After a few minutes the gentleman pulled out a sketch pad and started drawing. I didn’t pay much attention to the (now artistic) stranger for a few minutes–it was pretty common to run into all sorts of characters at that place. You might find a street performer sitting next to a lawyer, who came in with a fisherman, who was buying custom-made art print light switch covers from an old hippy. Nothing seemed very odd in that little microcosm.
After another few moments though, I couldn’t help but notice that the fellow was drawing me. I must have shown my surprise in some way, because he noticed me (noticing him), introduced himself as Gus and asked if it was okay to sketch me.
“Sure, but I don’t photograph well, so not sure if that applies to being drawn,” I laughed.
“Oh, don’t worry about that. It’s just a sketch. You have a nice face.”
I figured that I didn’t ask him to do my portrait, so I was off the hook if payment was expected. Hell, I thought, he might just be trying to pick me up!
After about 15 minutes he put down his charcoal pencil, smiled, and handed the sketch pad to me. I must admit that I was surprised to see a serene, lovely version of myself looking into nothingness. Was that how I looked to other people? I’m sure that my pleasure at the flattering work he’d done was apparent, and he offered to give me the drawing.
“Really? But don’t I need to pay you?”
“If you like, but I mostly do it for fun,” he replied. “Just give me $10 and we’ll call it good.”
At the time, the $10 was about all I could afford anyway, so I gave him the money, bought him a beer (which he downed in a few gulps), and said goodbye as he left shortly afterwards. I never saw him again.
I forgot I had that drawing until a few months ago, when I found it pressed between the pages of a book stashed in my living room.
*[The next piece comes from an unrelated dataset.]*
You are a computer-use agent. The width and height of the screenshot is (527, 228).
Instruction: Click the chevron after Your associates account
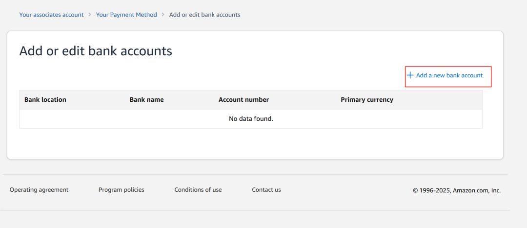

I looked the artist up and discovered that he died 13 years after he drew this, at the age of 70. I was surprised to learn that when I met him he was only about two years older than I am now. He seemed tired, and I remember thinking that it felt as though he were on some sort of quest. His obituary noted that he could draw anything or anyone…the beauty of his technique was outstanding.
Thank you, Mr. DeBock. The drawing is a bit smudged now, but that moment is clear. I hope you found whatever it was you were looking for.